Mancini, in a story he wrote Tuesday for The Players' Tribune, said he won't be back for the 2020 season, if there is one, as his chemotherapy treatments are just beginning. He's confident, however, he'll make a full recovery and play again in a year.
The irony of the timing of his operation wasn't lost on the first baseman/outfielder. The day he went under the knife was also the day the baseball season -- and world -- changed due to the coronavirus outbreak.
"I got lucky because they stopped doing a lot of surgeries right after I got mine done," Mancini said Wednesday. "Like the week after, they reduced the amount of surgeries they were doing. It was just six days from my diagnosis. I feel so lucky in that regard.
"If I didn't have the medical care that we do with the Orioles I would not have caught this in time. I'm pretty confident it would have progressed to another stage, which would have been pretty devastating."
Having the ability to lean on his father, who also had colon cancer, has been helpful -- though his father never had to go through chemotherapy.
"You definitely have to take extra precautions if you're going through chemotherapy because you're more susceptible to contracting a disease," Mancini said. "Any time I leave the apartment, my mask is on. I really have to be careful with all that. I'm in the compromised group they talk about.

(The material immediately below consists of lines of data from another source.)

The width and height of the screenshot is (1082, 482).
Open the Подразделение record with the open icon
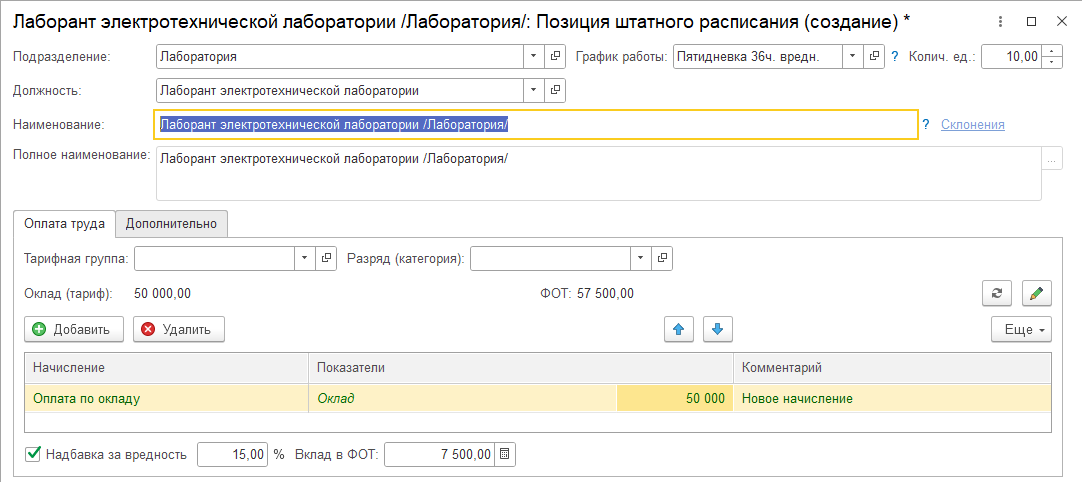tap(555, 57)
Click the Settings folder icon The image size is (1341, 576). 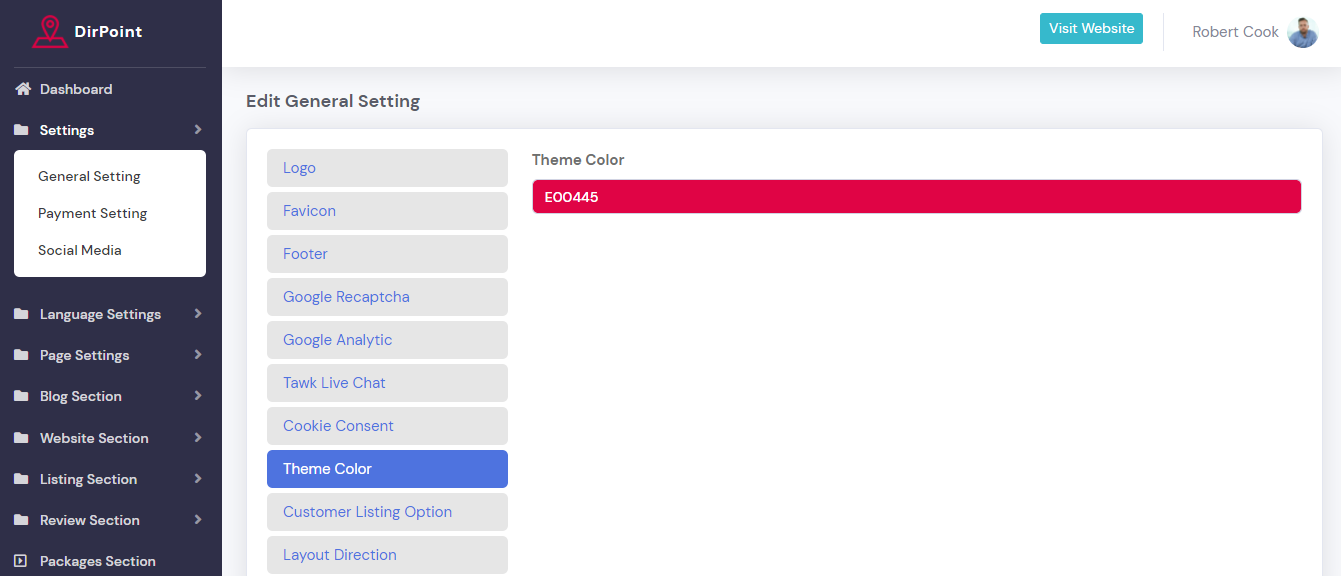21,130
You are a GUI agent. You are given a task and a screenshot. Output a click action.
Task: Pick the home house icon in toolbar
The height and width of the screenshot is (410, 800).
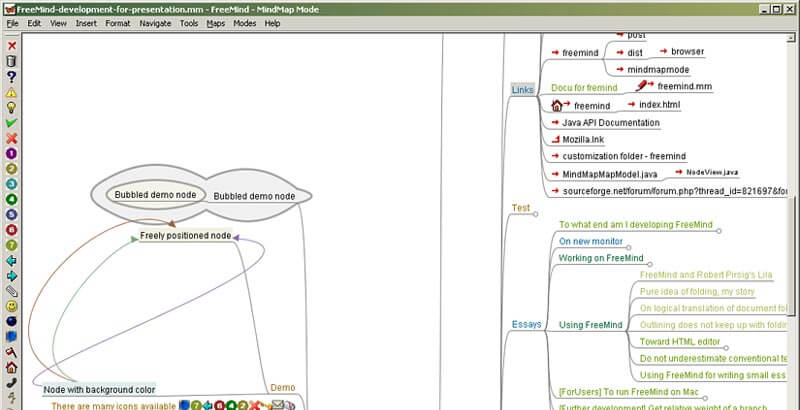point(11,367)
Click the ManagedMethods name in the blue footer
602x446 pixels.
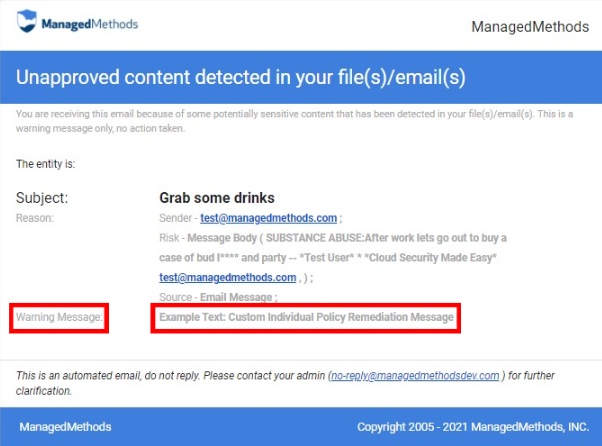tap(65, 427)
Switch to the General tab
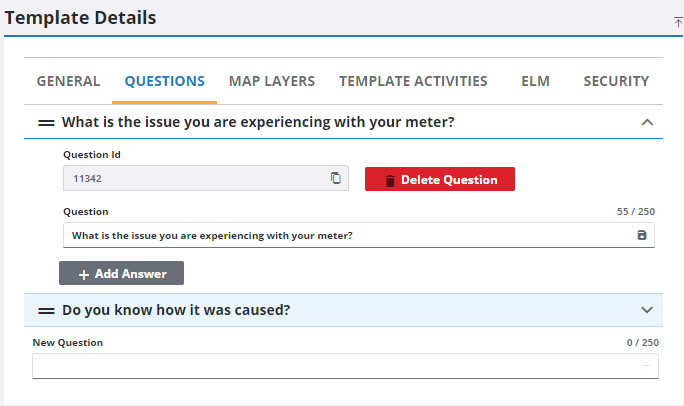This screenshot has height=406, width=684. click(x=68, y=81)
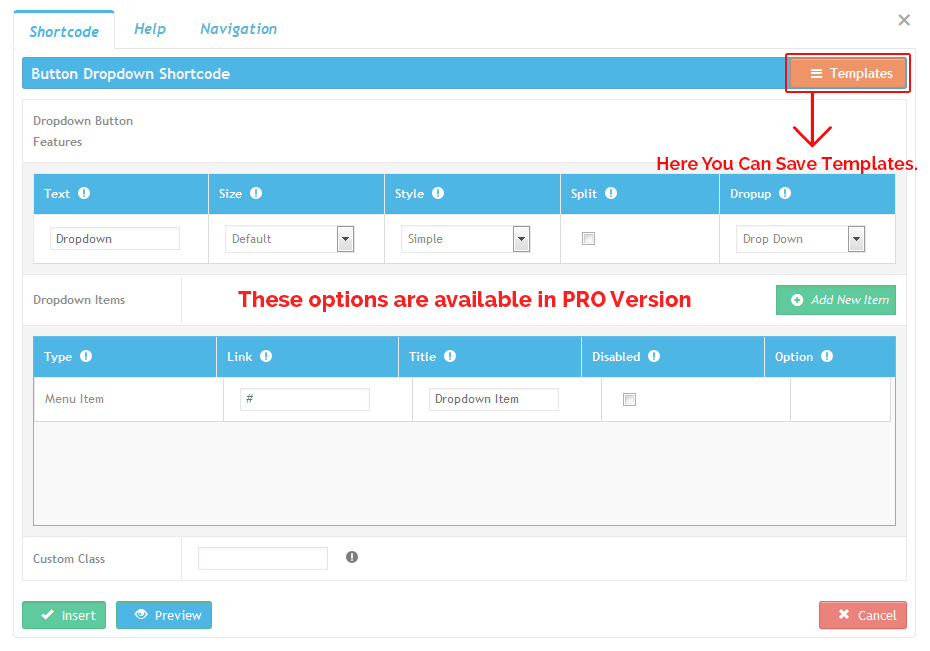Open the Size dropdown set to Default
Screen dimensions: 930x651
[x=289, y=239]
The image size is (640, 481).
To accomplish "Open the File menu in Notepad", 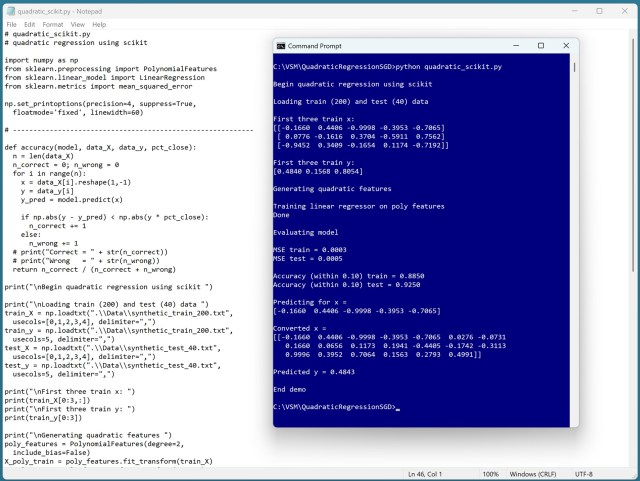I will coord(12,24).
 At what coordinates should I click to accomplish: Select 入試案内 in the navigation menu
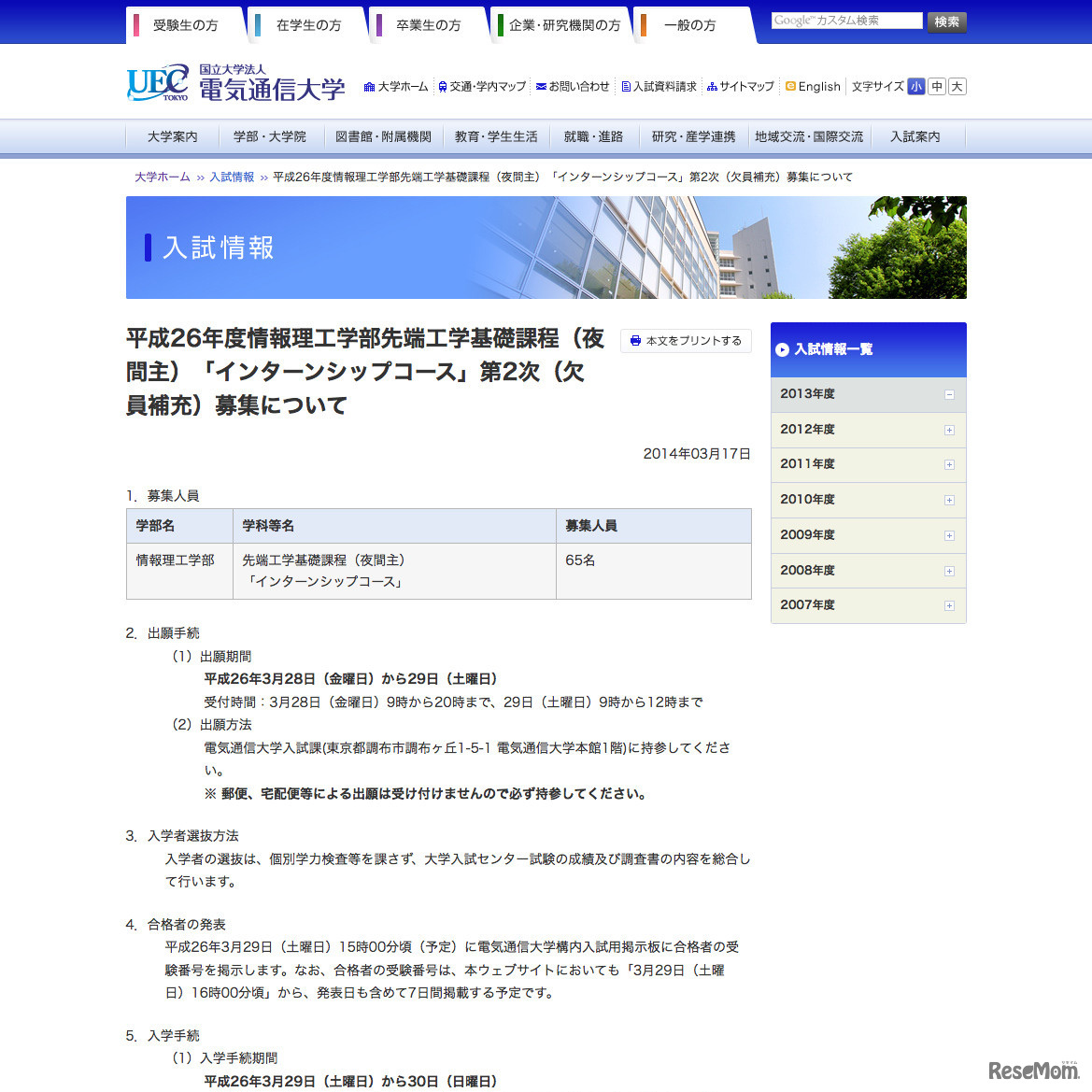click(x=913, y=135)
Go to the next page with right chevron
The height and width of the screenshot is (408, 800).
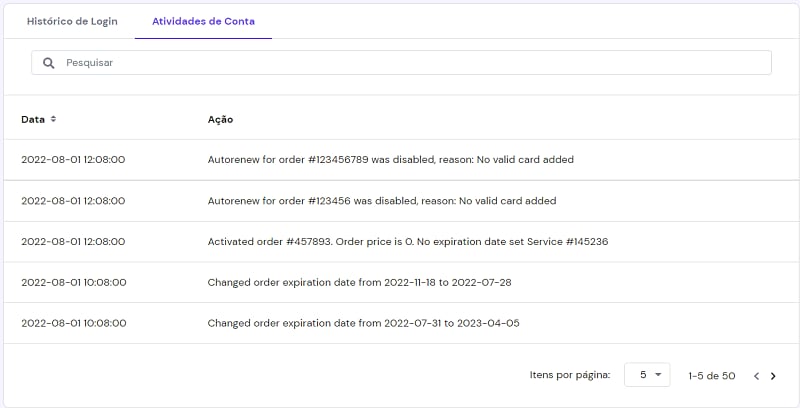[x=773, y=376]
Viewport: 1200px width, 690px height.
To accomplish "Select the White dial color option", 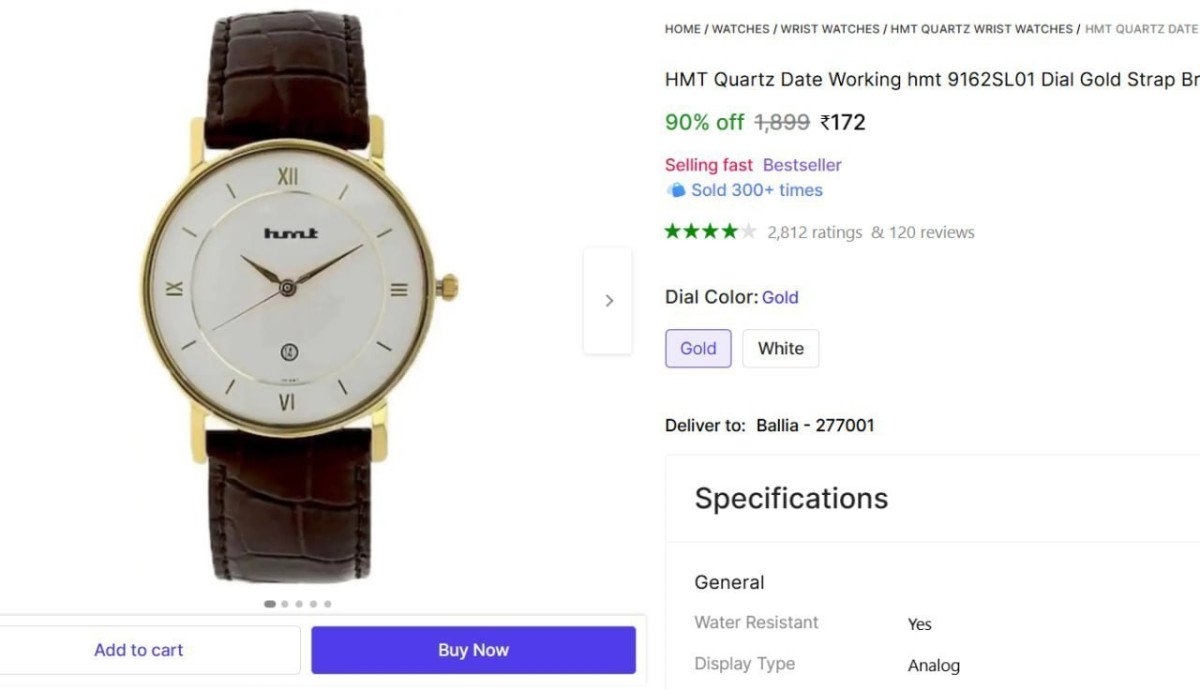I will coord(781,348).
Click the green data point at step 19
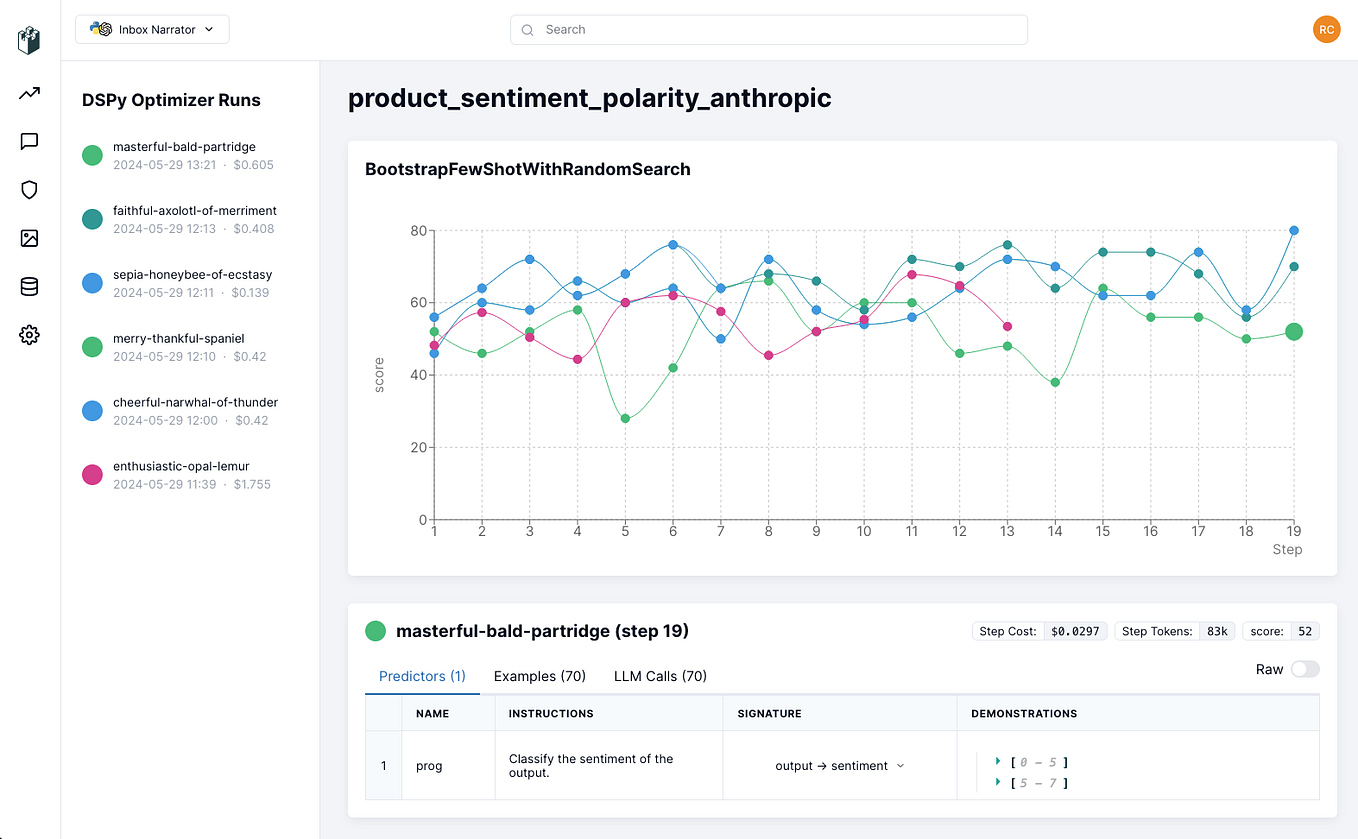 click(1293, 332)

"When you're the patient, no one else can come into the hospital right now, which is how it should be. I've been passing time. I'm watching 'The Wire.' That's how I'm passing the time during treatments."
Those treatments are every other week and leave Mancini weak for several days before he finds his strength and appetite again for the next 10 days or so. That process will repeat itself for the next six months.
"It makes you sensitive to cold a little bit," Mancini said of chemotherapy. "My fingertips and toes, if I drink anything cold, I'm really sensitive to that for about 24 hours."
His diagnosis, at such a young age, took everyone by surprise.
"This was something difficult for all of us to process," Orioles GM Mike Elias said. "We were expecting to rule this out. ... This news hit and we were all shocked."
But that shocked turned to optimism as Mancini started the recovery process. On his better days, between chemo treatments, Mancini is doing some very light lifting while trying to keep in shape after some weight loss.
"From the second I got the diagnosis, I knew I had to accept it pretty quickly," Mancini said. "That's helped me a lot. I didn't mope around too much. ... It's weird that the world stopped at the same time. I hope there is a safe way for baseball to return. ... I expect to make a full recovery and be back. There's no doubt in my mind."